### DAFTAR TUGAS
a – Tuliskan kembali tanpa perubahan bagian teks tentang pemulihan gangguan mental, mulai dari "Mubadalah.id – Kesehatan" hingga dan termasuk "atau tidak stabil.".
b – Berikan lanjutan teks tentang obat psikiatri dan pemulihan gangguan mental, dimulai setelah kalimat terakhirnya.

### TEKS YANG DIKAJI
+ + + + + + +
Mubadalah.id – Kesehatan mental selain karena pengaruh genetik juga dipengaruhi oleh gaya hidup dan pola asuh atau parenting. Sebagai penyintas gangguan mental dan kebanyakan penyintas lainnya pasti memiliki kekhawatiran yang sama. “apa aku dapat pulih? Apa aku akan ketergantungan obat selamanya?”
Pertanyaan yang hanya dapat dijawab dengan pengalaman berproses penyintas yang sudah melalui fase benar-benar stabil setelah mengikuti anjuran profesional. Bahkan ucapan profesional seperti psikiater pun akan terasa seperti omong kosong bagi pengindap gangguan mental yang masih berada pada kondisi down atau tidak stabil.
Tantangan dalam Pemulihan Gangguan Mental
Proses paling sulit dalam pemulihan penyintas gangguan mental dalam kondisi tidak stabil adalah meyakinkan penyintas bahwa obat adalah bagian terpenting dalam proses mempercepat pemulihan. Belum lagi cara pandang kebanyakan masyarakat yang memiliki pola pikir bahwa obat dapat membuat ketergantungan.
Ketergantungan obat menjadi mitos yang sering menghantui penyintas gangguan mental. Banyak orang mengira bahwa mengonsumsi obat psikiatri akan membuat mereka ketergantungan terhadap obat tersebut.
Padahal, obat-obatan psikiatri dirancang untuk membantu menyeimbangkan kimia otak. Menurut American Psychiatric Association (APA), obat-obatan seperti antidepresan atau antiansietas bekerja dengan cara memulihkan fungsi otak yang terganggu, sehingga penyintas bisa lebih mudah menjalani terapi dan aktivitas sehari-hari.
Tentu, penggunaan obat harus di bawah pengawasan psikiater. Penting untuk diingat bahwa obat adalah bagian dari pendekatan holistik yang mencakup terapi, dukungan sosial, dan perawatan diri. Dengan pemahaman yang tepat, obat bisa menjadi alat yang membantu penyintas untuk segera pulih.
+ + + + + + +
### DATA YANG DIBERIKAN
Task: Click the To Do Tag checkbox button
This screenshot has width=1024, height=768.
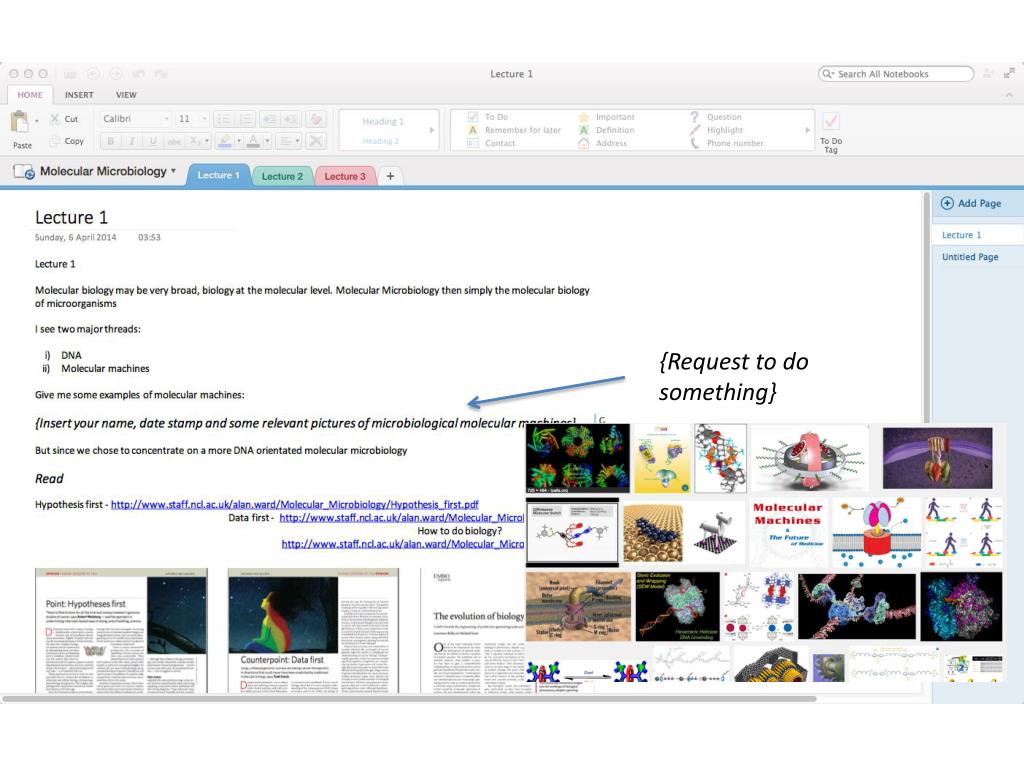Action: (x=830, y=122)
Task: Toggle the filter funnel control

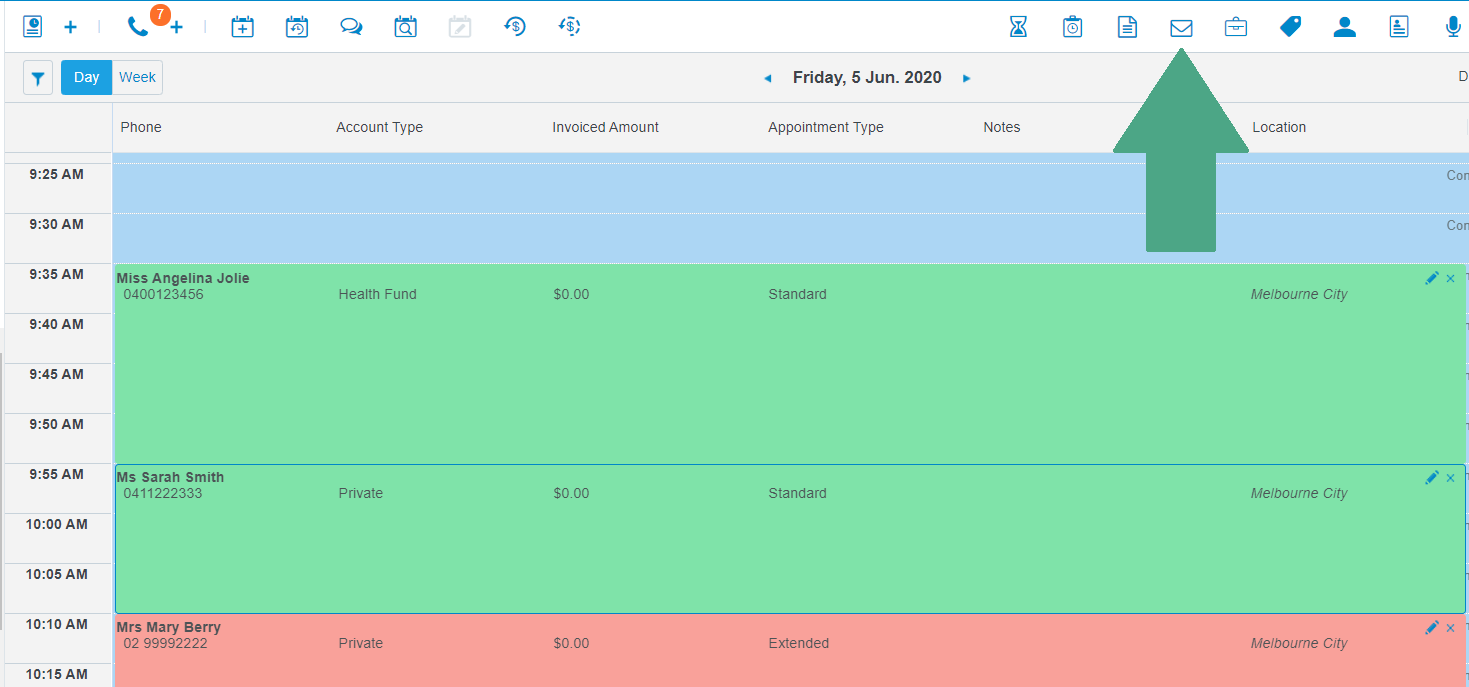Action: tap(37, 77)

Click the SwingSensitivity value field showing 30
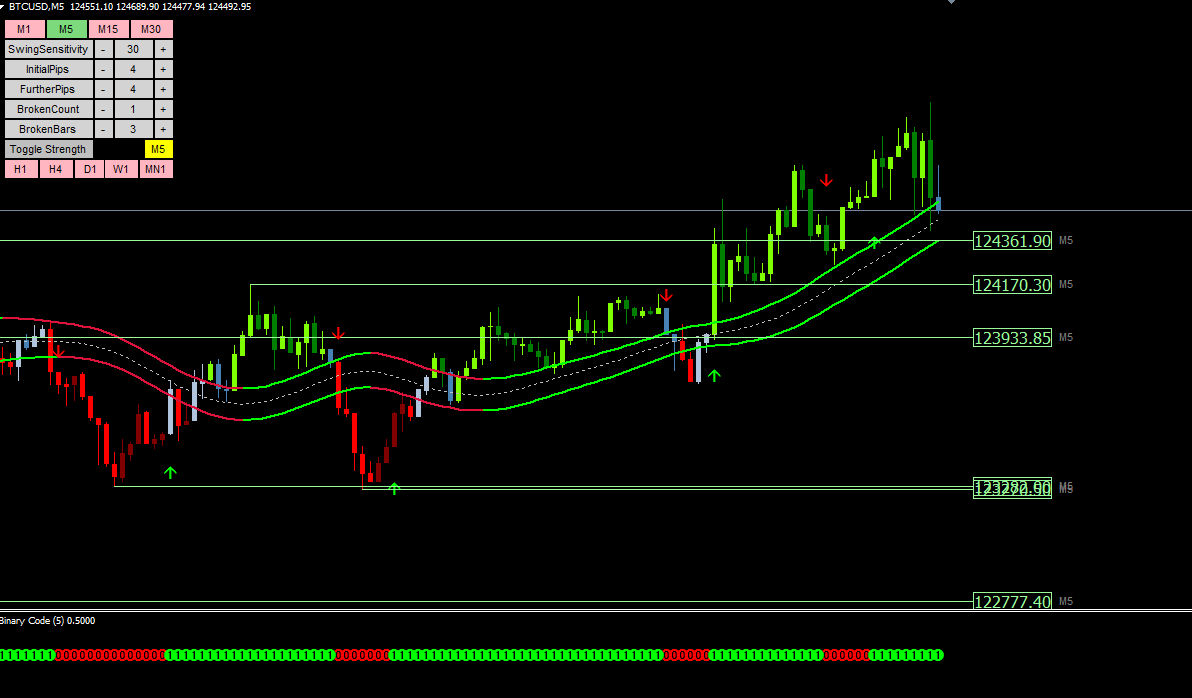[x=133, y=49]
+ + + + + + +
### JAWABAN PER TUGAS
a –
Mubadalah.id – Kesehatan mental selain karena pengaruh genetik juga dipengaruhi oleh gaya hidup dan pola asuh atau parenting. Sebagai penyintas gangguan mental dan kebanyakan penyintas lainnya pasti memiliki kekhawatiran yang sama. “apa aku dapat pulih? Apa aku akan ketergantungan obat selamanya?”
Pertanyaan yang hanya dapat dijawab dengan pengalaman berproses penyintas yang sudah melalui fase benar-benar stabil setelah mengikuti anjuran profesional. Bahkan ucapan profesional seperti psikiater pun akan terasa seperti omong kosong bagi pengindap gangguan mental yang masih berada pada kondisi down atau tidak stabil.

b –
Selain itu yang menjadi tantangan dalam penanganan gangguan mental adalah stigma terhadap gangguan mental. Masih banyak masyarakat menganggap gangguan mental bukan penyakit medis yang memerlukan penanganan profesional. Akibatnya kebanyakan orang enggan mencari bantuan profesional karena khawatir akan mengalami pengucilan.
Stigma ini tidak hanya merugikan penyintas, tapi juga menghambat upaya pencegahan dan edukasi. Padahal, gangguan mental dapat menimpa siapa saja, tanpa memandang usia, gender, atau status sosial. Remaja dan dewasa muda adalah kelompok yang rentan mengalami gangguan mental.
Data UNICEF (2021) menyebutkan bahwa 1 dari 7 remaja usia 10-19 tahun hidup dengan gangguan mental, dengan depresi, kecemasan, dan gangguan perilaku sebagai kondisi yang paling umum.
Gangguan Mental: Bukan Sekadar “Sedih” atau “Stres”
Menurut data WHO (2023), 1 dari 8 orang di dunia hidup dengan gangguan mental dan angka ini terus meningkat pascapandemi COVID-19. Di Indonesia, Riset Kesehatan Dasar (Riskesdas) 2018 menunjukkan bahwa prevalensi gangguan mental emosional seperti depresi dan kecemasan mencapai 9,8% dari total populasi. Artinya, jutaan orang di sekitar kita mungkin sedang berjuang dalam diam.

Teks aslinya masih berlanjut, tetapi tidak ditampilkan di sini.